8.3.1 How old is she?
Pregnancy can cause problems for women of any age. But very young women and much older women tend to have more problems.
Girls who become pregnant before they are 17 years old may not have finished growing themselves. A girl’s pelvis might not be grown enough to give birth normally. Girls are more likely to have other problems too — like pre-eclampsia (see Box 8.2), long labours, and babies born too early. Girls who get pregnant when they are very young can be wonderful and caring mothers, but many of them will need extra advice and support.
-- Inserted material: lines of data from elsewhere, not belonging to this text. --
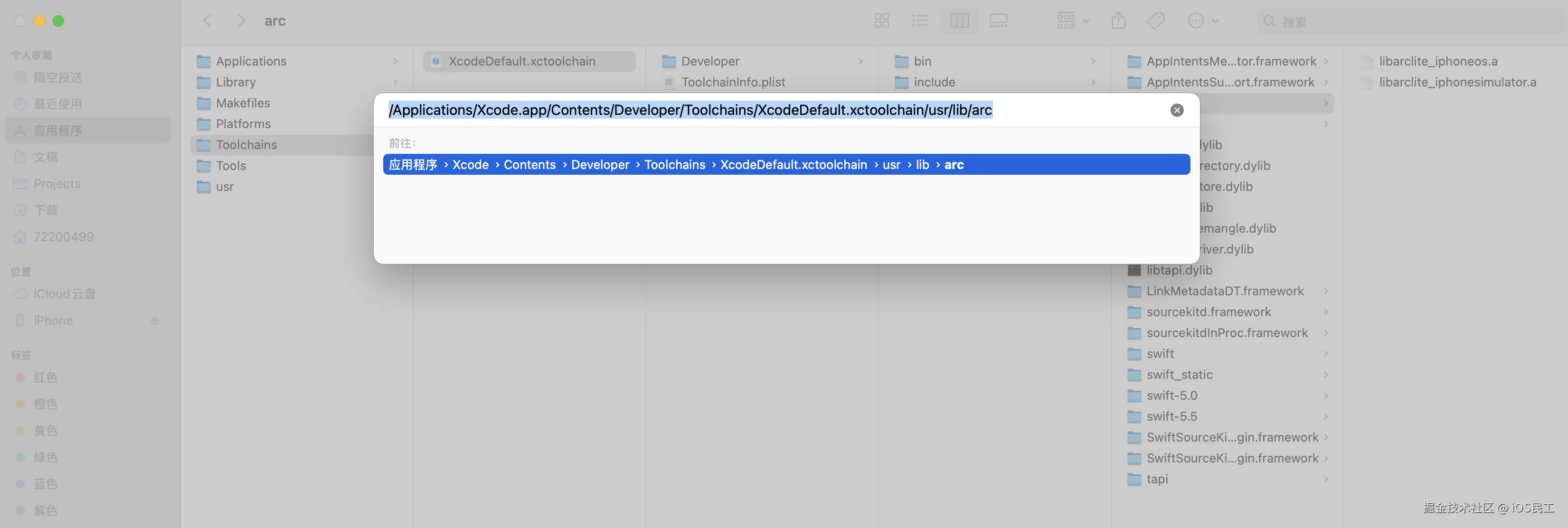Eject the iPhone device in sidebar
The width and height of the screenshot is (1568, 528).
154,321
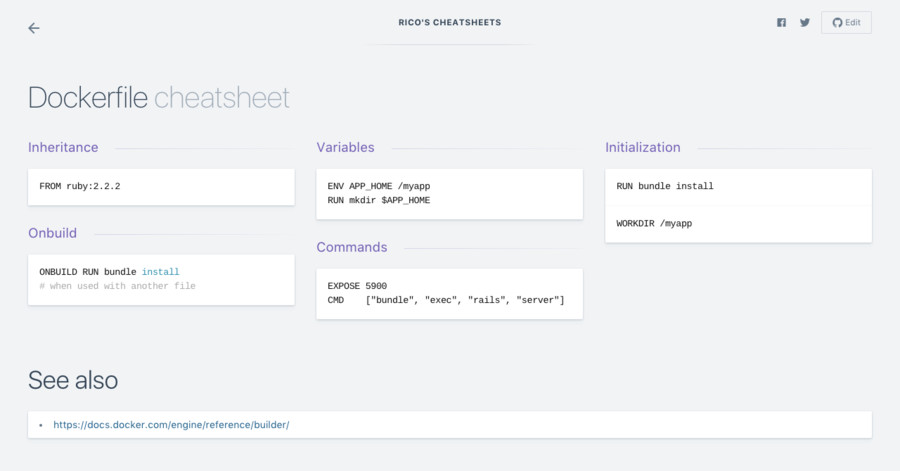Click the Variables section heading
The height and width of the screenshot is (471, 900).
tap(345, 147)
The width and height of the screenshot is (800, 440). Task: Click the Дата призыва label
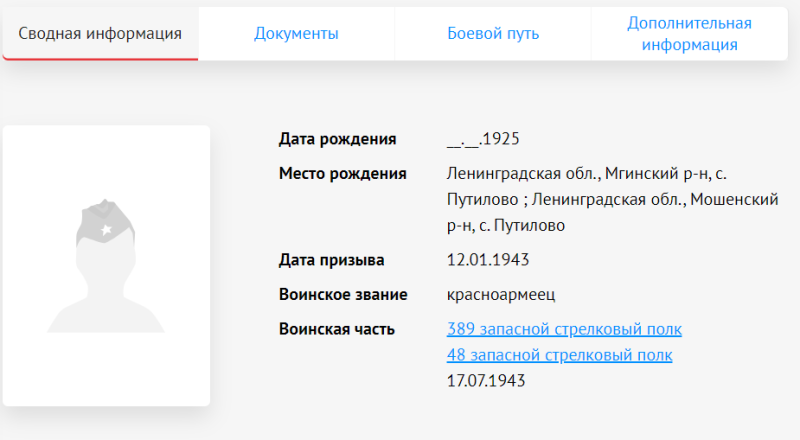pyautogui.click(x=331, y=260)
It may be safer for older women and very young women to give birth in a well-equipped health facility rather than at home.
Older mothers may also have more problems in pregnancy and birth.
Box 8.2 Pre-eclampsia and eclampsia
Pre-eclampsia is a serious condition characterised by high blood pressure (hypertension), swelling of the hands, feet and even the face, and significant amounts of protein in the urine (proteinuria). It usually develops in the last 3 months of pregnancy. Women with this condition feel very unwell, often reporting severe headaches, nausea and vomiting.
If you suspect a pregnant woman may be developing pre-eclampsia you should refer her to the nearest health facility immediately.
If untreated, pre-eclampsia can progress to eclampsia, in which all of the above symptoms worsen and the woman develops mental confusion, visual disturbances and convulsions (fits). Eclampsia is life-threatening for the woman and her unborn baby.
Eclampsia, pre-eclampsia, and other types of diseases due to high blood pressure, are known as hypertensive disorders of pregnancy; they are discussed in detail in Study Session 19.